McGregor: Yes, exactly. That’s what I’ve tried to do at places like the Royal Ballet – to facilitate a realignment of the machine, to be a kind of provocateur, to help change the way of thinking. For us it was very difficult in the ballet world to change the audience’s perception of what they think they should be seeing. It was important to help get them to reframe the way in which they experienced ballet and to encourage an intellectual as well as visceral encounter at Covent Garden.

Arora: I always tell people that if you aren’t learning something every day, then you are stagnating. Learning requires you to go and explore different things in your world, go out and look at things from a different perspective. But then again, I’m impatient by nature. I don’t like being comfortable. I think I must be on my fifth career change. And every time, every change was like drinking from a fire hose.

McGregor: Well, impatience as an attribute speaks to me very much as well. I came to ballet in quite a promiscuous way, if you like. I wasn’t trained in ballet, which is very unusual in this world. I started in ballroom and Latin American dance. I loved John Travolta as a child, and I came through that way. I didn’t start making ballets until about ten years ago, and now I am lucky enough to have one of the best ballet jobs in the world.
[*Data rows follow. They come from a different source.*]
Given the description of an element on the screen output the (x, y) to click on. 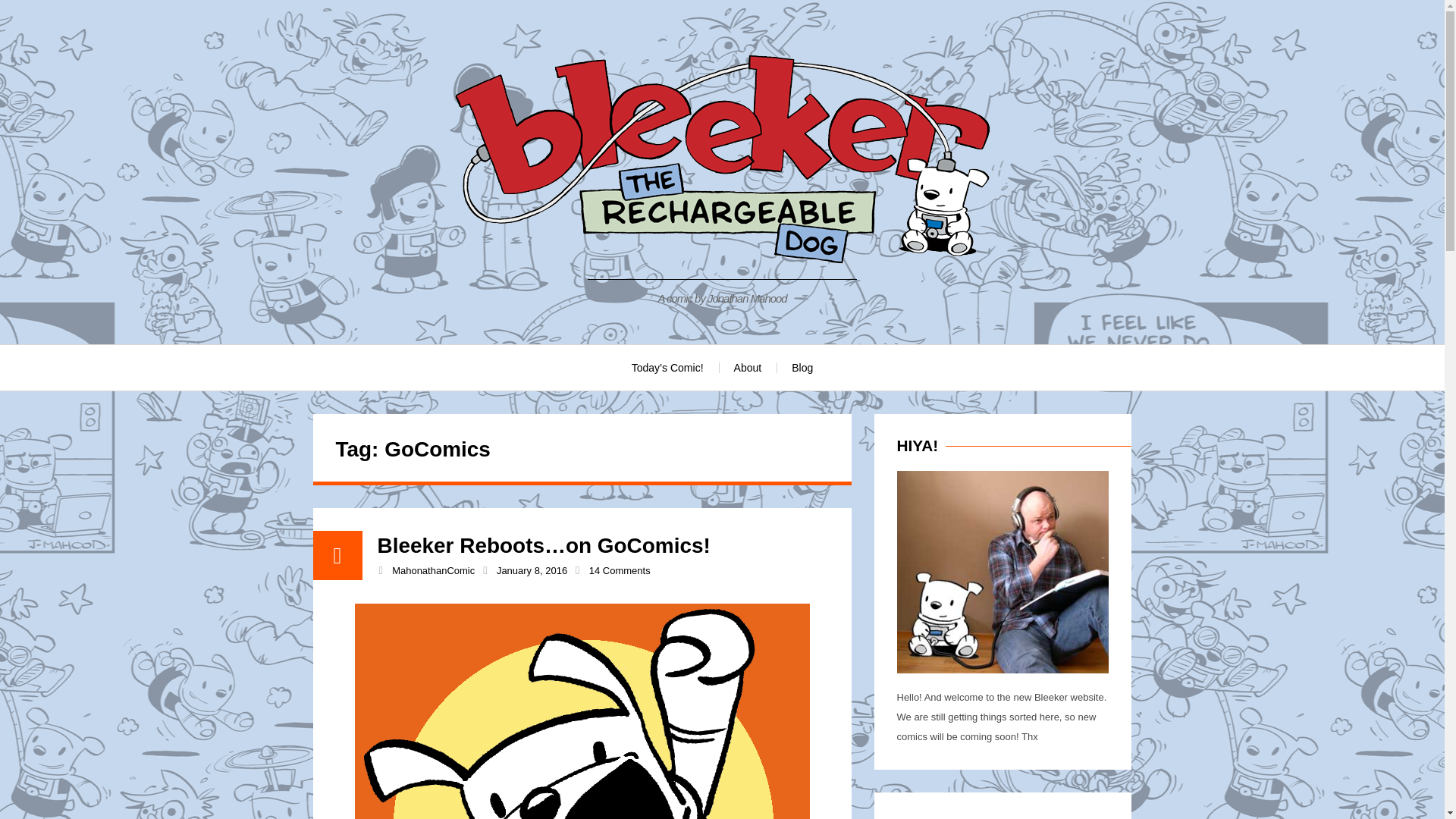
MahonathanComic (432, 570)
14 Comments (619, 570)
January 8, 2016 (531, 570)
Blog (802, 367)
About (748, 367)
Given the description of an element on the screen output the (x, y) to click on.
The most important thing for me is, like you said, working in very different fields. I work in ballet, but I also work in movies. This is what excites me. How can I use my skills as a choreographer to work in totally different applications and in totally different ways?
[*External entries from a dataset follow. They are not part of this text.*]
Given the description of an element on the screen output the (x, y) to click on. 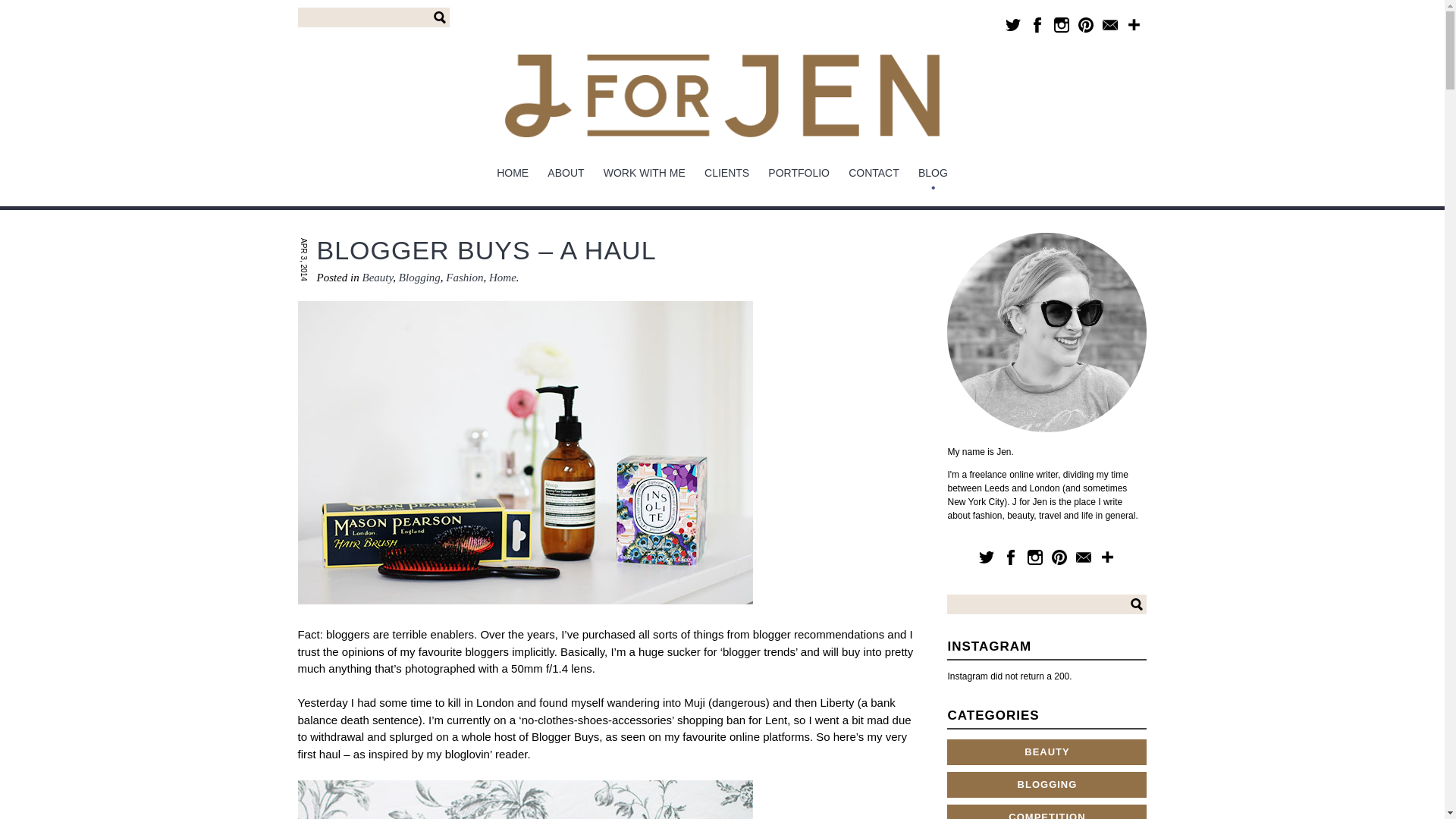
PORTFOLIO (799, 173)
BLOG (932, 173)
things bloggers buy by jenlittlebird, on Flickr (524, 617)
CLIENTS (727, 173)
Blogging (419, 277)
CONTACT (874, 173)
Fashion (464, 277)
Home (502, 277)
HOME (513, 173)
WORK WITH ME (644, 173)
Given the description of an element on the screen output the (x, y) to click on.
Arora: I’ve always found that I prefer people who are ten percent unsure, ten percent not knowing what’s going to happen when they walk on stage. The rush they get when they are trying to get something done, when they are not quite sure how they are going to pull it off is what’s special. They have such tremendous amounts of confidence and passion and curiosity that they are sure to do their best work. Those people perform way better than people who have always done it before and feel comfortable – the ones who are just not outside their comfort zone.

McGregor: Yes, totally. I build managed chaos into my pieces. I can have improvised sections where somebody is able to be on this precipice, where they are able to deliver – in a way that they can’t in any other circumstances – while 3,000 people are watching them. It’s like jazz. What I’m trying to do is find discoveries during that very intense time of improvisation on stage, in front of thousands of people.

Wayne McGregor

Renowned choreographer Wayne McGregor founded his own modern dance company Random Dance in 1992, and was appointed Resident Choreographer of the Royal Ballet in 2006 – the first modern dance maker to be given that post. He is particularly acclaimed for incorporating new technology into his dance productions. McGregor has also directed operas, choreographed movies, and choreographed London’s Big Dance 2012, which involved 1,000 dancers performing on Trafalgar Square. He has won many of the top awards in his profession, and in 2011 was appointed a Commander of the Order of the British Empire.

Nikesh Arora

Nikesh Arora is Chief Business Officer and a Senior Vice President of Google, Inc. He previously served as the company’s President of Europe, Middle East, and Africa Operations, where he grew operations from ten offices and 500 employees to 28 offices and more than 2,500 employees in less than three years. He serves as a member of the board of directors of Colgate-Palmolive and Bharti Airtel.